Catholic patience sorely tested

US Catholics are reeling, once again, over some old wounds and some new ones.  And this is happening at the same time that Pope Francis continues to command a media attention – US media foremost – the likes of which show business celebrities, international athletes, and political leaders can only dream about.  And it is preponderantly affirmative media coverage, suffused with hope, and endlessly inventive when it comes to discussing the personality, charm, and humour of the Pope from Buenos Aires. 

So whence the reeling?

In late February, the Public Broadcasting System’s premier investigative affairs program, Frontline, aired a 90-minute documentary titled ‘The Secrets of the Vatican’. Not your usual scandal-mongering outlet, Frontline was unsparing in its tough and thorough examination of the various malaises afflicting the Vatican, its central governance structure, and the international implications for a Church often enmired in costly controversies—costly to its spiritual reputation and to its pocketbook.

American Catholics were distressed by what they saw although none of the items in particular would have been knew to them. But cumulatively? And with some film footage that can only be described as scurrilous and depraved.

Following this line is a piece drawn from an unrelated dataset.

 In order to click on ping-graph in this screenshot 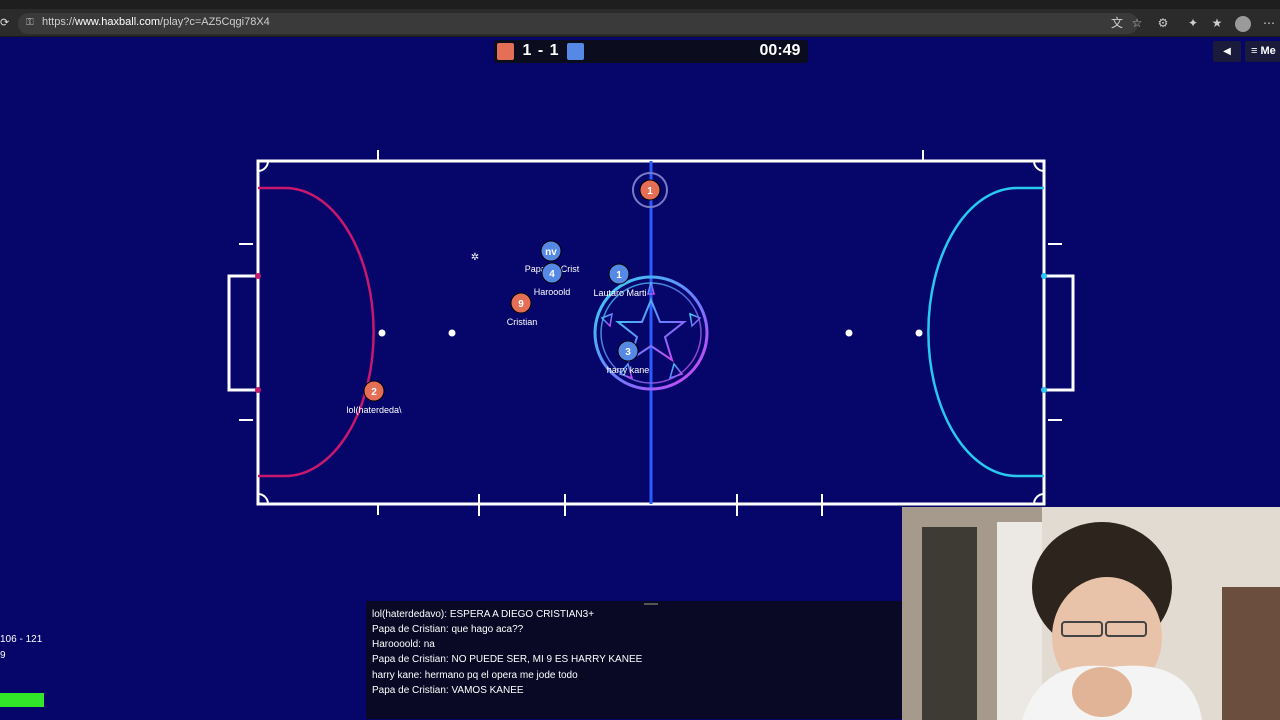, I will do `click(22, 700)`.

And in the midst of this along comes a damning reminder of the astronomical costs—financial and spiritual—borne by the Catholics of the Los Angeles archdiocese, a reminder in no less a paper of record then The New York Times: “A decade of litigation, shameful denial and fierce resistance to civil authority has cost the archdiocese more than $750 million in monetary damages, with the spiritual toll far from tallied.”  And this in an archdiocese with much poverty, immigration needs, and family stresses generated by little hope for gainful employment.

Pastoral ineptitude

As if this weren’t enough in one month, the Myers Affair in New Jersey adds new meaning to pastoral ineptitude. John J. Myers, an Opus Dei prelate, has been Archbishop of Newark, New Jersey for many years and has been embroiled in a few messy controversies during that tenure (he is scheduled to resign in 3 years’ time and has already been assigned a coadjutor), controversies that most recently include negligence in the case of a sex-abusing cleric’s terms of supervision, but all of this pales in light of his most egregious stunt to date:  a $500,000 extension to his $800,000 home—a summer, retirement home, a palatial habitation with numerous bedrooms, fireplaces, a platoon of bathrooms, a hot tub and indoor exercise pool, as well as an outdoor pool and a number of other amenities fit for a princeling.

The outrage this has generated in the archdiocese is unlike any since the outcry that accompanied Bernard Cardinal Law’s specious defiance of calls for his resignation over the sex abuse scandals in Boston and his subsequent and abrupt transit to Rome and a cushy job as Archpriest of the Basilica of Mary Major. American Catholics have traditionally been a conservative lot on the whole, deferential to clerical authority, and conscious of the importance of the Catholic ghetto in protecting their identity in a country that was anything but welcoming to the ‘Romish religion’.

That has all changed as in the twinkling of an eye.  Now they demand accountability, transparency, and above all fairness from their religious leaders, bishops in particular.


It’s called maturation.  And their patience is sorely tested.

The Meyers Affair has highlighted the massive divide that exists in a Church where some of the episcopate see themselves as a species apart, accountable to God and the Supreme Pontiff alone, mandarins of ontological exceptionalism.

The National Catholic Reporter editorialises with a succinct and pointed righteous anger: “Nothing is complicated about the Newark case.  This is clearly the material of episcopal scandal, hedonism undisguised, a level of clerical privilege that knows no bounds.”

It is time for Meyers to step down. Bishops can forfeit their authority by virtue of their behaviour.  Popes John Paul II and Benedict XVI tolerated too much in the interest of ecclesiastical stability and magisterial reputation.  Francis understands otherwise, models a different way of being a shepherd, and elects holy poverty over aristocratic entitlement.

It is time to clean house of those bishops who think differently.